第三十一話 「敵って何なんでしょう、ね⋯。」
「ん? あーリイラじゃったか。そうじゃ、ときの―――」
「あ、ぁあぁあああー!」
「な、何だよ。急に叫んでよォ⋯。」
あ、危ない。でも何とかこれで―――
「ねぇ
「⋯ふぁーあ。そうなんすね。じゃあ⋯”話してくれ”っす。」
え―――
「僕は救いたくて。唯、またみんなで笑って暮らしたくて。それで⋯⋯」
「ッお前も⋯。」
は、口が勝手に⋯動く。ど、どうし―――いやそれよりも今、この人凄い高所から⋯。
「それで”続き”はなんすか?」
「続き。

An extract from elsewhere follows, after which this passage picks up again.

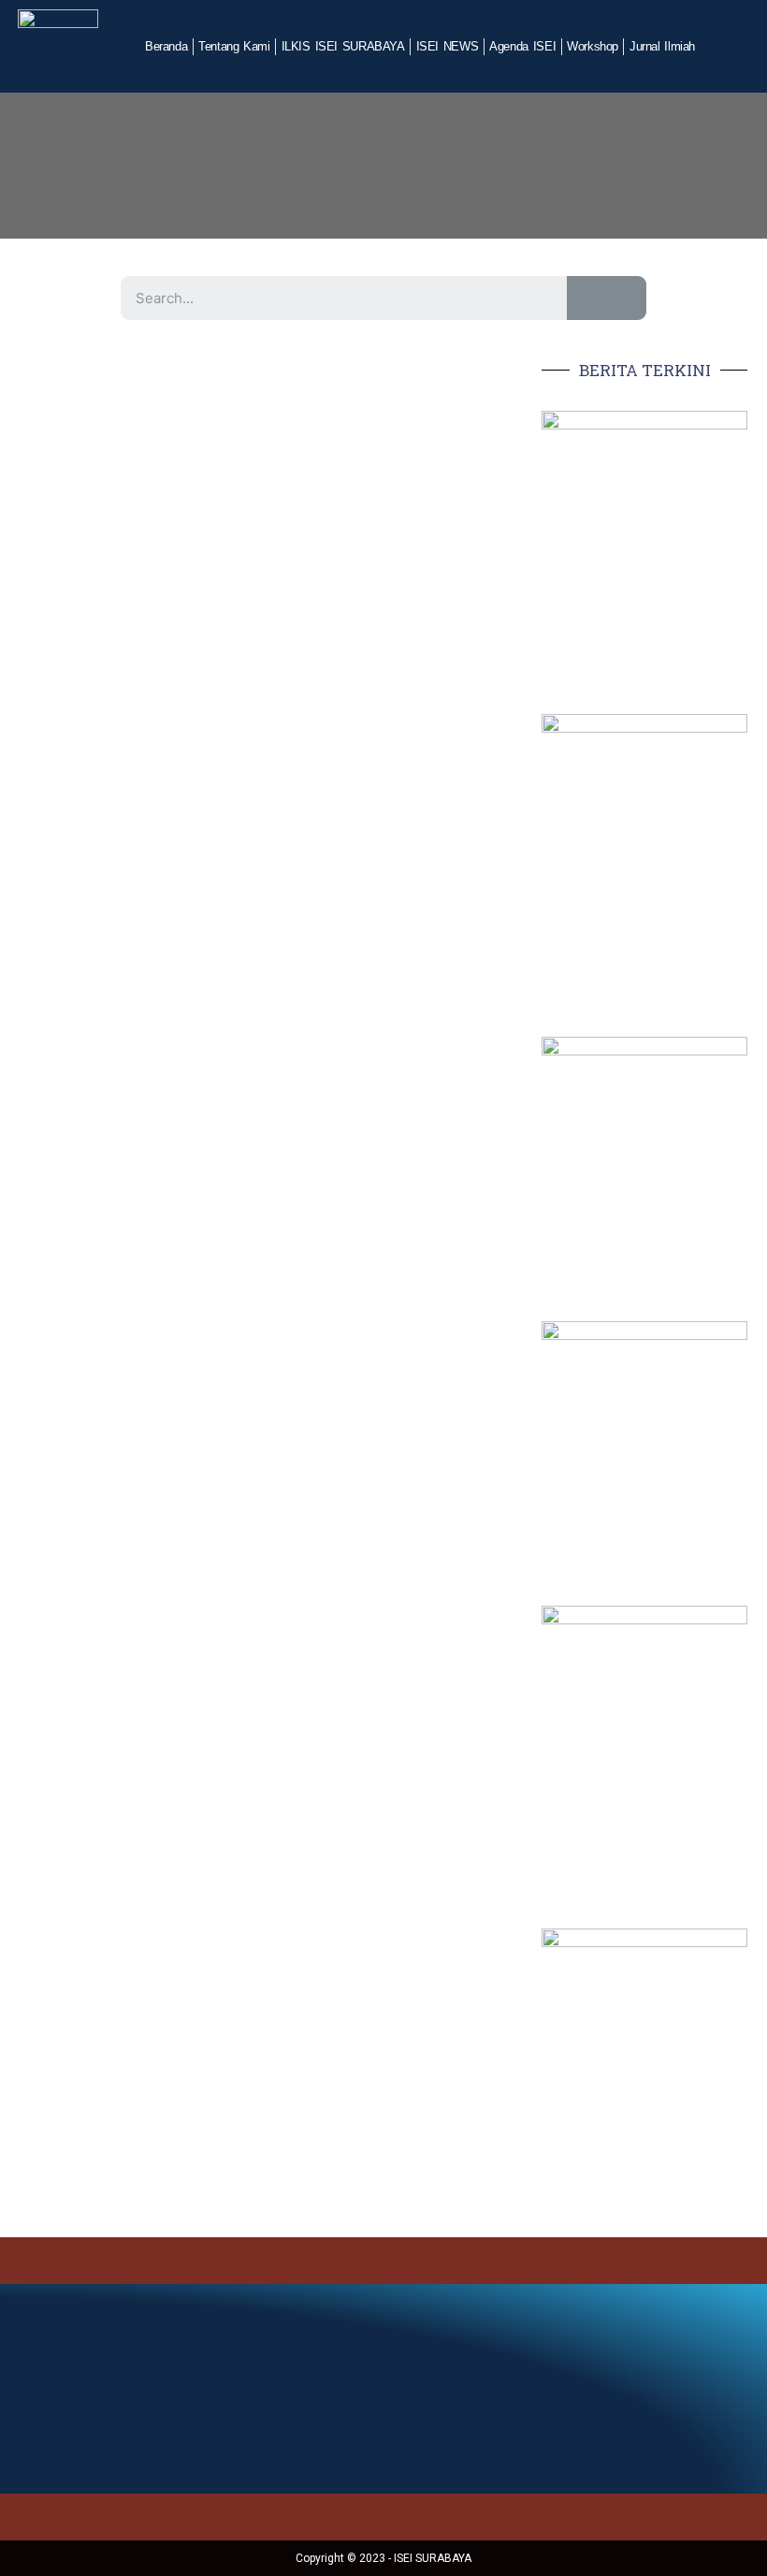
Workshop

続きは⋯ミ―――」
「”ッ待て!” お前、自分の意思はないのか?! なぁ、リイラ! 答えろ! お前の決意はそんなものかと聞いておるッ!」
僕の意思? 僕の決意? ⋯それがそんなものだって? そんなッ! ものだったらとっくに諦められてる⋯⋯! 馬鹿にしないで下さい。確かに僕は⋯百から数えるのを辞めました。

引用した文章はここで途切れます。